User computer models, researchers from the Stanford University School of Medicine and Baylor College of Medicine have shown that a five percent reduction in measles vaccinations among children between the ages of two and 11 would triple the number of annual measles cases among this group. What’s more, the associated public health costs would run upwards of $2.1 million, or $20,000 per case of measles. These troubling findings were published earlier today in JAMA Pediatrics.
“We focused on measles as a case example of the effects of declining vaccine coverage because it is highly infectious,” said Stanford’s Nathan Lo, the study’s lead author in a statement. “It’s likely to be the first infectious disease causing outbreaks if vaccination declines.”
No doubt. Several regions in the United States are currently flirting with the 90 to 95 percent vaccine coverage threshold required to prevent measles outbreaks, a group-wide level of protection known as herd immunity.
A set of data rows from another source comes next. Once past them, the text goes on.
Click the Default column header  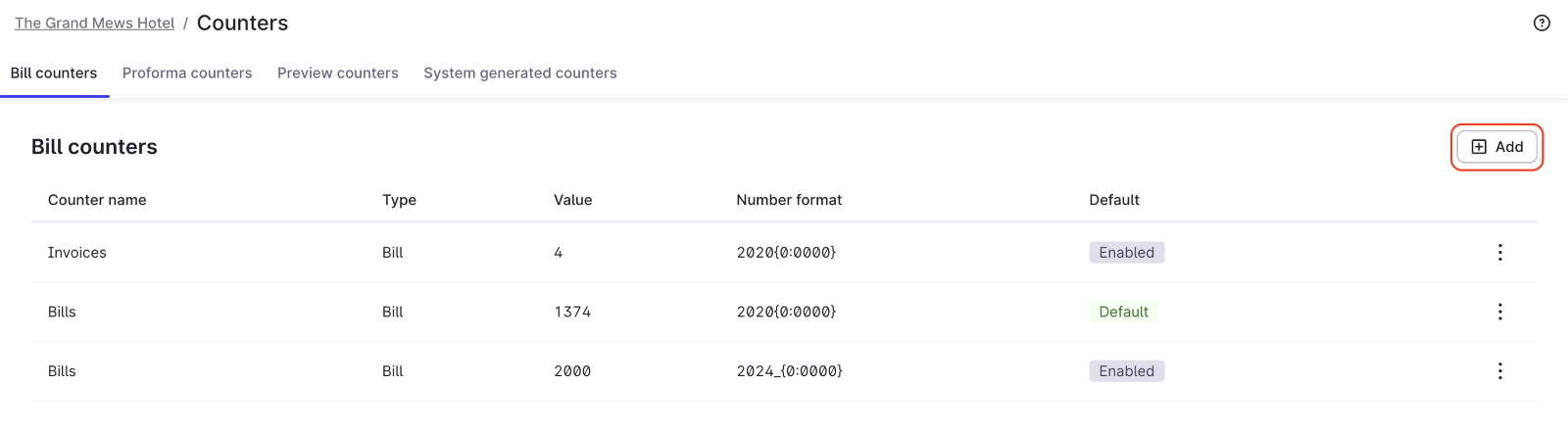tap(1114, 200)
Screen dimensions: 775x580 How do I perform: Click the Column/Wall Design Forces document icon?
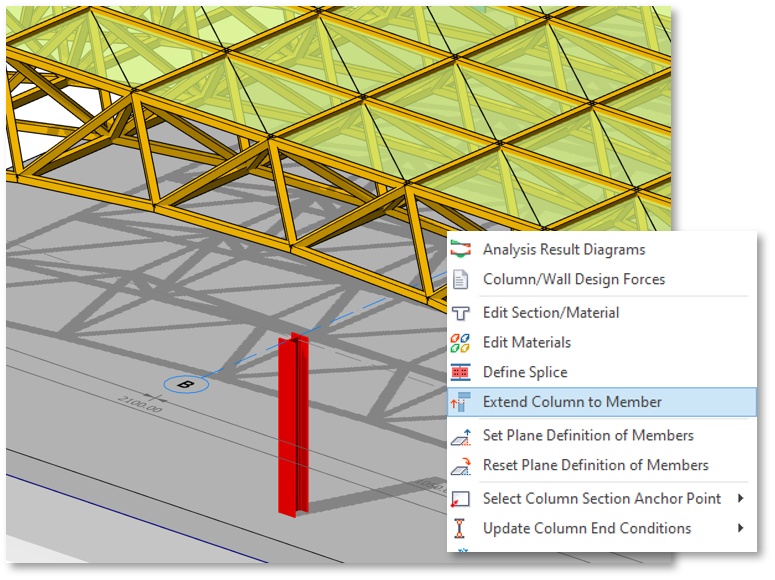coord(461,279)
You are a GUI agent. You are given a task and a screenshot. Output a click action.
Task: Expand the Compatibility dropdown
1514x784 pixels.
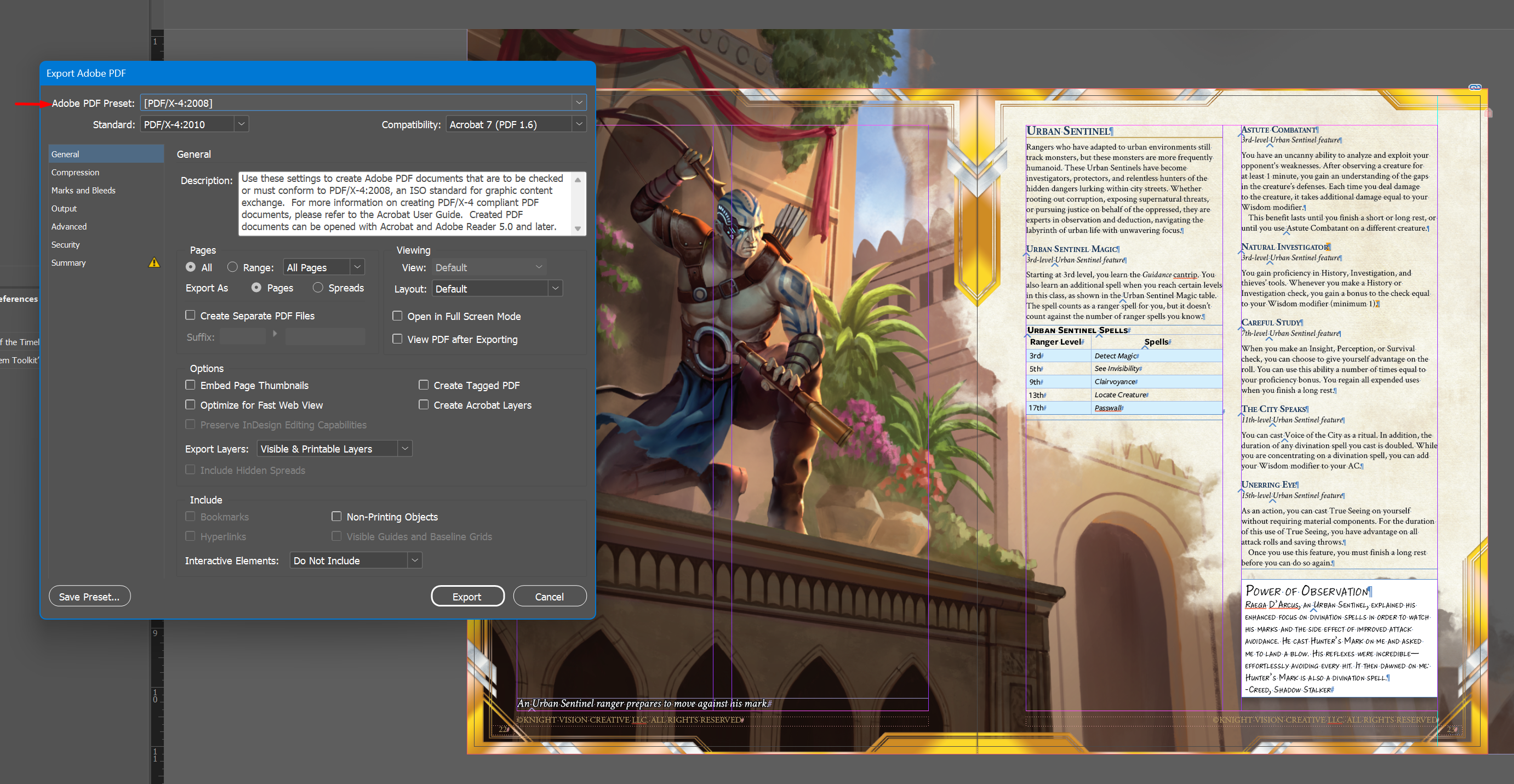(579, 124)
With routine childhood vaccination rates declining in some parts of the United States, there’s an increased risk for isolated outbreaks, such as the one that struck an Amish community back in 2014. The new study predicts a sharp increase in measles within certain communities should vaccination rates decline much further.
“I think our study is a wake-up call for what we can expect in the coming months and years as vaccine coverage rates continue to decline in the 18 states that now allow non-medical or philosophical belief exemptions,” said study co-author Peter Hotez.
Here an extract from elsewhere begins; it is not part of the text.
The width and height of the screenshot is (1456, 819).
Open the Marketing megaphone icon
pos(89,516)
Measles, which starts with fever, coughing, and sore throat, is a highly contagious virus that spreads through the air. Common complications include ear infections and diarrhea, but around one in 20 children who contract the disease get pneumonia—the most common cause of death from measles in young children, according to the US Centers for Disease Control. Vaccinations have been largely successful at suppressing measles in the US, but a few dozen to a few hundred cases occur each year, typically when unvaccinated citizens travel abroad and unknowingly bring the virus back with them.
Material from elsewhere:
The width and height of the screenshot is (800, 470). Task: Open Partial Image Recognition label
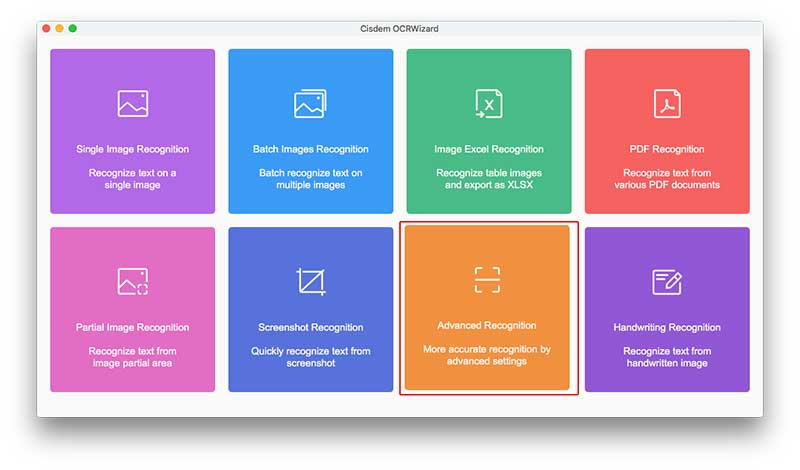132,328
Currently, all 50 US states require the measles, mumps, and rubella (MMR) vaccine and other vaccinations prior to enrolling a child in daycare of elementary school. Only three states allow parents to decline vaccinations for religious reasons, and as noted, 18 states have provisions for personal beliefs. Infants under the age of one cannot be vaccinated, making them particularly vulnerable to the disease.
For the study, Lo and his colleagues analyzed MMR vaccination data provided by the CDC. They built a mathematical model to predict the effects of declining vaccination rates in children aged two to eleven. Around 10,000 scenarios were run through the model, all of them kickstarted by hypothetical travelers who returned to different locations in the country.
The researchers said their figures tended toward the conservative, and that their measles model didn’t include other infectious diseases that are likely to arise with lower vaccination coverage (e.g. mumps, pertussis, etc.). Also, the researchers didn’t account for the spread of the disease among other age groups. Finally, they used the lowest possible level of infectiousness that is reasonable for measles. Despite this conservative approach, the disease still predicted substantial medical and health related consequences of so-called “vaccine hesitation.”
“Every year, an increasing number of states are debating non-medical exemptions, which are a critical driver of vaccination coverage,” said Lo. “This study quantifies the consequences of a rise in measles cases and state dollars that will be spent if personal belief exemptions that can reduce vaccine coverage are in place.”
Just keep immunizing your kids, folks. For them, and your community.